Cytotoxic activity of a new lipid formulation of doxorubicin in cell lines and primary tumor cells.

Background: Liposomal formulations of the anthracyclines are being developed to circumvent toxicity and prolong effect. The current study investigates the in vitro activity of a novel doxorubicin micelle formulation, containing a vehicle designed to release pharmacologically active subcomponents.
Materials and Methods: The cytotoxicity of doxorubicin formulated in a vehicle containing C4 (N-docosahexaenoyl-O-phospho-2-aminoethanol) and C11 (N-all trans-retinoyl-O-phospho-L-tyrosine) was measured in a panel of human tumor cell lines, 19 primary cultures of human tumor cells and 5 lymphocyte preparations.

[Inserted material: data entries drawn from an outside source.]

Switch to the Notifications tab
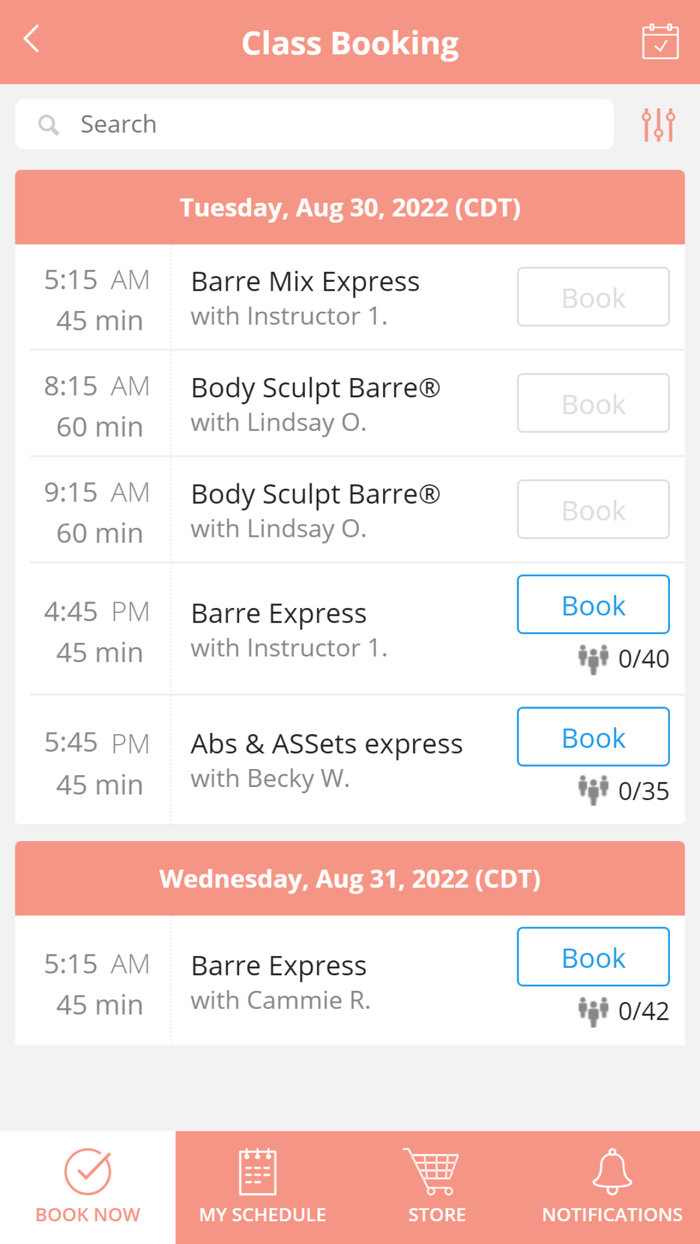The width and height of the screenshot is (700, 1244). [x=611, y=1188]
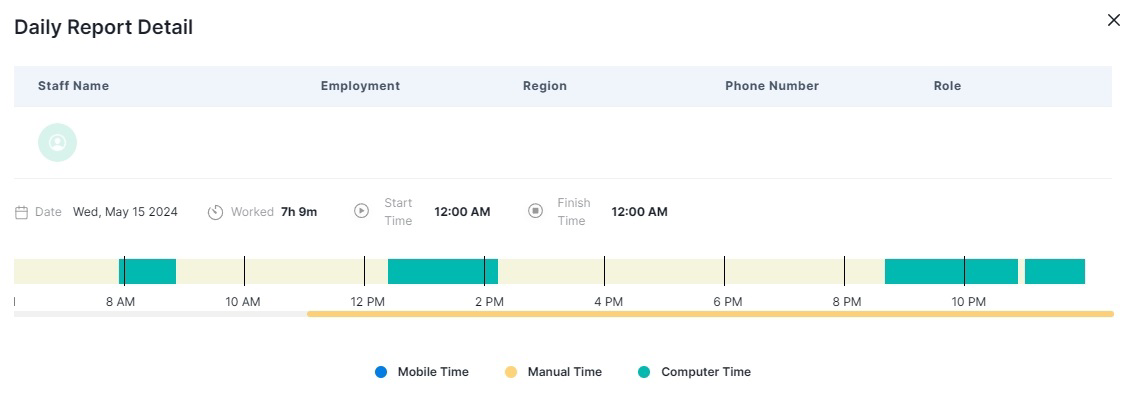The width and height of the screenshot is (1124, 394).
Task: Click the staff avatar placeholder icon
Action: click(57, 142)
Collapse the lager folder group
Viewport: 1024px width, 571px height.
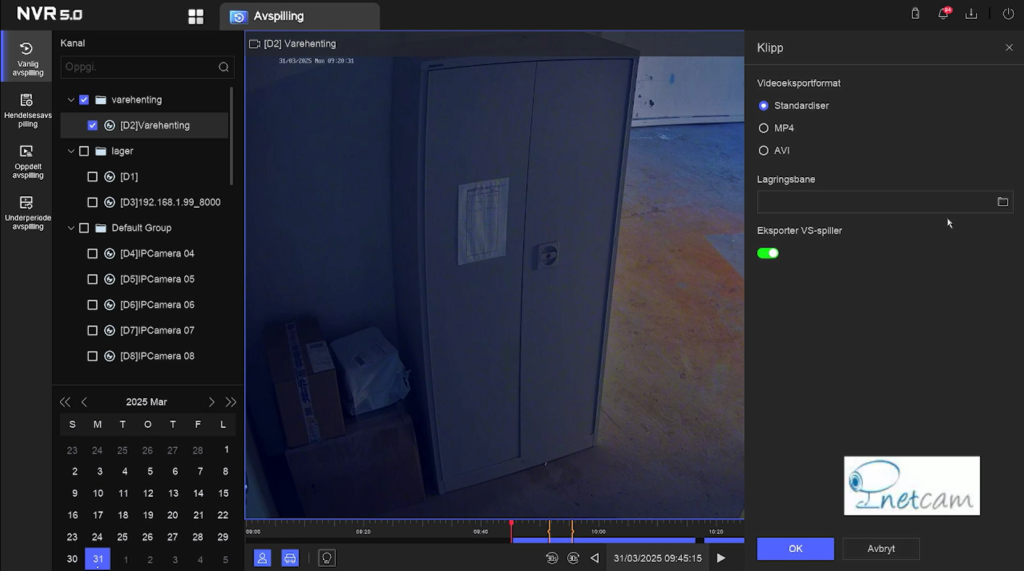[x=70, y=151]
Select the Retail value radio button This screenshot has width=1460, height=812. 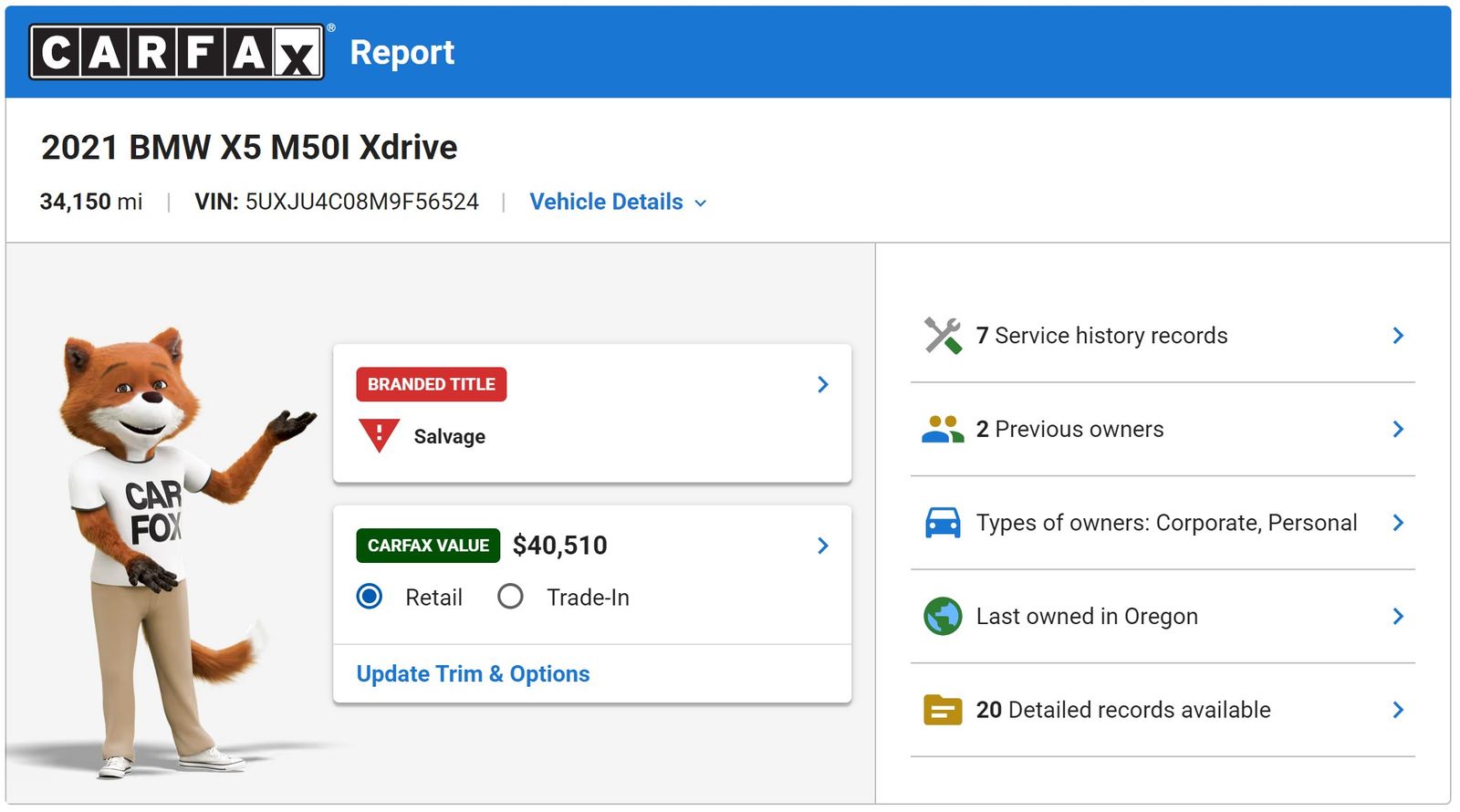tap(370, 597)
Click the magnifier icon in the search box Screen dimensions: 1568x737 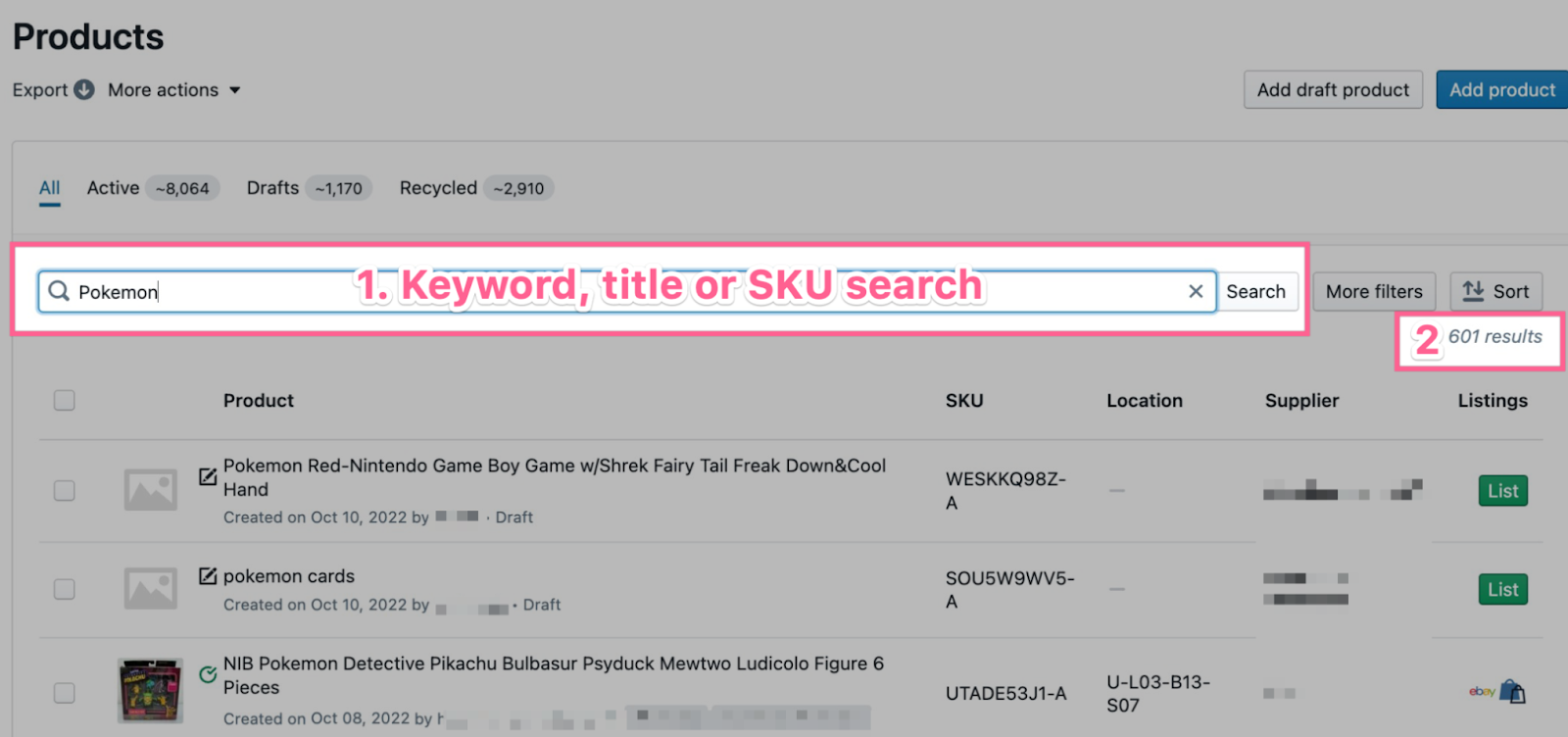pyautogui.click(x=59, y=291)
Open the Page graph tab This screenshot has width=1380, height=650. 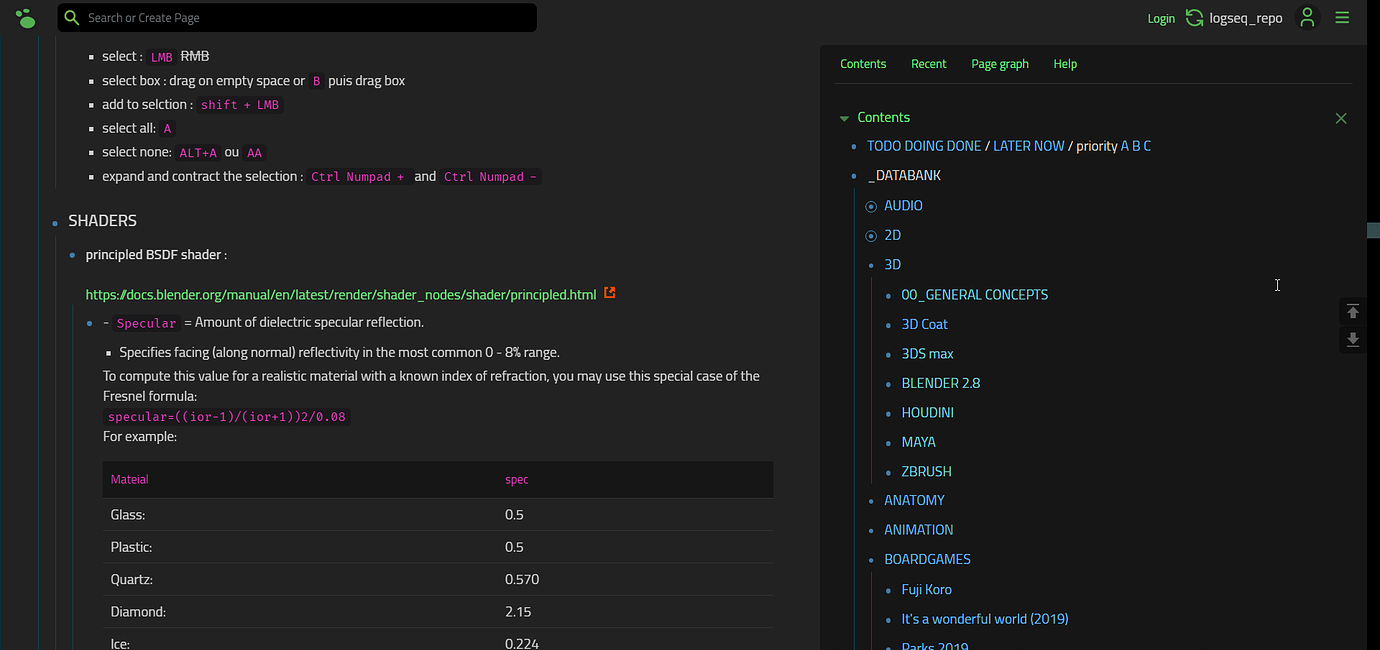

Results and Conclusion: At the tested ratio between doxorubicin and C4/C11 (1:50), C4/C11 contributed significantly to the in vitro toxicity. However, the molar EC50-values were lower for doxorubicin than for C4/C11. Synergistic interactions between doxorubicin and C4/C11 were evident in a majority of the cell types studied. C4/C11 increased the cellular load of the fluorescent Pgp substrate calcein. To further investigate the possible benefits of the new formulation, in vivo studies are ongoing.